* **Task prompt**:
Please output exactly the part of the records below that opens with the line containing "The height and width of the screenshot is (693, 1475)." and closes with the line containing "Task: Open Petra_Fyde's", both lines included, and nothing else.

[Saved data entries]
══════

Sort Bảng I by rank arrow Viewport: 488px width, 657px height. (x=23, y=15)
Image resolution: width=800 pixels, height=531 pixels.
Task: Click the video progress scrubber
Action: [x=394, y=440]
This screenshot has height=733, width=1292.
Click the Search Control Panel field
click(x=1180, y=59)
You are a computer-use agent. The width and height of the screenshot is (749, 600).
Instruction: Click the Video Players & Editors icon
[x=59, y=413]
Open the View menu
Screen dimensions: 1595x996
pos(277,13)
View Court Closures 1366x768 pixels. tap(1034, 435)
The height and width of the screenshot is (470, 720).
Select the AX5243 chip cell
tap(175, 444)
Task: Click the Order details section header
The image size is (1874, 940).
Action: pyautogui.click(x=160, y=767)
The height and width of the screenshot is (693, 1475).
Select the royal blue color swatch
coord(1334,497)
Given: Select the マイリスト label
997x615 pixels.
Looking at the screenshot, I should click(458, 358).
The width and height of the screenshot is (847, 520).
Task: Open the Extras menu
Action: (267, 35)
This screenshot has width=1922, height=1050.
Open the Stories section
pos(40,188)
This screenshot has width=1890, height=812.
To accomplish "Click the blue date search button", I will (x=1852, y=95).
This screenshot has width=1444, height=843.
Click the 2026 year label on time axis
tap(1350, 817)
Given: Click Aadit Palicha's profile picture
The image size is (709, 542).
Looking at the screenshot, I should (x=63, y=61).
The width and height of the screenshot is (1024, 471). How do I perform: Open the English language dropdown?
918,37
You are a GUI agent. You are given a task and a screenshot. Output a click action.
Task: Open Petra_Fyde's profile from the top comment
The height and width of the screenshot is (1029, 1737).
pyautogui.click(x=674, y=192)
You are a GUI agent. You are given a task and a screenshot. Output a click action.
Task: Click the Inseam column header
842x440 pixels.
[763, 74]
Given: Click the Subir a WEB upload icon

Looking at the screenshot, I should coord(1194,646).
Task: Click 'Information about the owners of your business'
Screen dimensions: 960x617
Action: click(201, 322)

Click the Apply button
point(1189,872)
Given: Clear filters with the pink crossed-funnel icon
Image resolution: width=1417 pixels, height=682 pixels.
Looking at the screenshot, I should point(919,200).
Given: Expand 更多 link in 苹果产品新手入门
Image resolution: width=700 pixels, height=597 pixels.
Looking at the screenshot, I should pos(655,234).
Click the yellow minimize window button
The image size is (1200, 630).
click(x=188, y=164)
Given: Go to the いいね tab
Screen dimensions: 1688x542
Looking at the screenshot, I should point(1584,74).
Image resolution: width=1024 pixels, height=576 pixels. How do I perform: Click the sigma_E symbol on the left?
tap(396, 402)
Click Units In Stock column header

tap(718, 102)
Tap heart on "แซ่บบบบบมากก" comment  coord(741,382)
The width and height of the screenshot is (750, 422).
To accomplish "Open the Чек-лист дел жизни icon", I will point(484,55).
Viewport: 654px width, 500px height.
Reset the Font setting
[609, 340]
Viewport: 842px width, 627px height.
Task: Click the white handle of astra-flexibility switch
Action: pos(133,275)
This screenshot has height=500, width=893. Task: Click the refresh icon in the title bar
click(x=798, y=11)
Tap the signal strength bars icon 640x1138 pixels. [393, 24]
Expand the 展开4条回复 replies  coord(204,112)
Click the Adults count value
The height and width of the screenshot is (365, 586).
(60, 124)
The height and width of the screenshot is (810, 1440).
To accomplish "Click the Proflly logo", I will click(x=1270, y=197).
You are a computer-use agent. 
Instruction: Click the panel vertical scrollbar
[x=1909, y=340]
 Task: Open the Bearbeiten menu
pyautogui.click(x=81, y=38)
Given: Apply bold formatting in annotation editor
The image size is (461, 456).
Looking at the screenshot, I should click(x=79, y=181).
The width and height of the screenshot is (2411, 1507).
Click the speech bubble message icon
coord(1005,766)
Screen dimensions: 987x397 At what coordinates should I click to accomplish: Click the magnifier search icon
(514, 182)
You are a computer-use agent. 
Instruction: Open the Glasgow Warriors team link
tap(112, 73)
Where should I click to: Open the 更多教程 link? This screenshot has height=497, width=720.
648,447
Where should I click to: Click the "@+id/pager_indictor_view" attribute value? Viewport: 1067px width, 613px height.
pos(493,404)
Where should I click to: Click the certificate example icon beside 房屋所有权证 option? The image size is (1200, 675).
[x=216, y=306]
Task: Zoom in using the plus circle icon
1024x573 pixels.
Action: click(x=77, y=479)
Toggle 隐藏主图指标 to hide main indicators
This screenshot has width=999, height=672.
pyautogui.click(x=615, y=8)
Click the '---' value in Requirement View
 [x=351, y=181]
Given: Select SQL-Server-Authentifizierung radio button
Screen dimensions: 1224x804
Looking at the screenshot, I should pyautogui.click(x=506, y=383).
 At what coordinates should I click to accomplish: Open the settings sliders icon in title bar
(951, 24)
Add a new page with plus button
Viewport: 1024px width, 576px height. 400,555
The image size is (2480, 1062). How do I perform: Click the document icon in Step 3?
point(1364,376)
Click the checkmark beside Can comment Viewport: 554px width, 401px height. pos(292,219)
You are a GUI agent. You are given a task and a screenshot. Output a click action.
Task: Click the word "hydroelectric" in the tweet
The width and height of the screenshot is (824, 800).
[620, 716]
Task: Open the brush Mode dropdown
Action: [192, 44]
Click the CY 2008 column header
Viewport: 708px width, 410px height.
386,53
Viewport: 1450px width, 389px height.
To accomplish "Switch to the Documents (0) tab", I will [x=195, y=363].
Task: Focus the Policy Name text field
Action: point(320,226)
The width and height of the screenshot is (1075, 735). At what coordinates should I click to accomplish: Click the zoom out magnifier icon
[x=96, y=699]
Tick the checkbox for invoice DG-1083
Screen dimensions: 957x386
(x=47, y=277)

══════

* **Output**:
The height and width of the screenshot is (693, 1475).
Select the royal blue color swatch
coord(1334,497)
Given: Select the マイリスト label
997x615 pixels.
Looking at the screenshot, I should click(458, 358).
The width and height of the screenshot is (847, 520).
Task: Open the Extras menu
Action: (267, 35)
This screenshot has width=1922, height=1050.
Open the Stories section
pos(40,188)
This screenshot has width=1890, height=812.
To accomplish "Click the blue date search button", I will (x=1852, y=95).
This screenshot has width=1444, height=843.
Click the 2026 year label on time axis
tap(1350, 817)
Given: Click Aadit Palicha's profile picture
The image size is (709, 542).
Looking at the screenshot, I should (x=63, y=61).
The width and height of the screenshot is (1024, 471). How do I perform: Open the English language dropdown?
918,37
You are a GUI agent. You are given a task and a screenshot. Output a click action.
Task: Open Petra_Fyde's profile from the top comment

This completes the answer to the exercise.